Will these sausage facts make you lose your appetite?
- Sausages are edible food products typically made of encased ground meat and often include seasonings, and thousands of years ago were originally used as a way to preserve meat, typically with salt.
- Sausage casings were first made using cleaned intestines and hollow stomachs from the animals that were killed for their meat – generally sheep, cows, goats and pigs although other animals have been used.
- ‘Sausage’ comes from the old French word ‘saussiche’, which has its origin in the Latin word ‘salsus’, which means ‘salted’.
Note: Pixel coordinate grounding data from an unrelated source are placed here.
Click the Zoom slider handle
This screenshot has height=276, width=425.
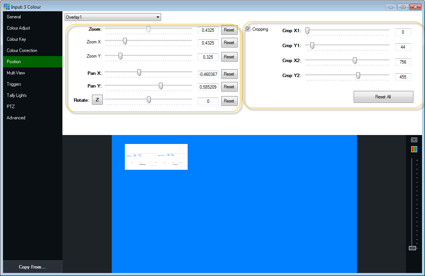point(148,29)
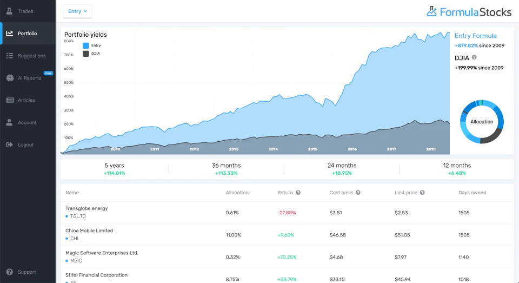Toggle the Entry series in chart legend
This screenshot has width=519, height=283.
click(92, 45)
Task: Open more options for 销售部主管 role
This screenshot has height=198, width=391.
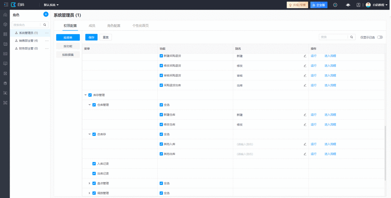Action: (47, 41)
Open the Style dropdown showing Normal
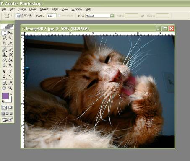 click(100, 16)
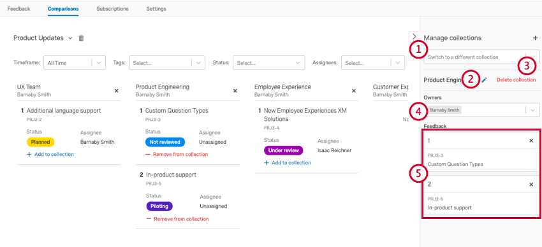
Task: Add Additional language support to collection
Action: click(x=50, y=155)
- Modern sausage casings are often manmade and the options include cellulose, collagen and plastic, although plastic casings are not usually used due to health concerns.
- Sausage varieties can be made with different methods of salting, cooking, drying and smoking, or they can be raw and are edible due to a fermentation process.
- Some countries in Europe are the home of thousands of different sausage varieties that range in size, shape, taste, or other attributes.
- Sausages can be made without a casing, and can be made vegetarian, with nuts, soya products, vegetables and tofu, and include ingredients that hold the sausage together when cooked.
- Sausages generally have a significant fat content that makes up 20 to 50 percent of its weight, and they usually need at least 20% fat to stay moist after cooking.
- Sausages are called many different names, depending on their method of production and their ingredients, and they include ‘hot dogs’, ‘salami’, ‘saveloys’, ‘pepperoni’, ‘bratwurst’, ‘cabanossi’ and many others.
- Sausage casings are generally filled with meat, and then twisted at intervals to section off the big long casing tube, often into the size of an individual portion.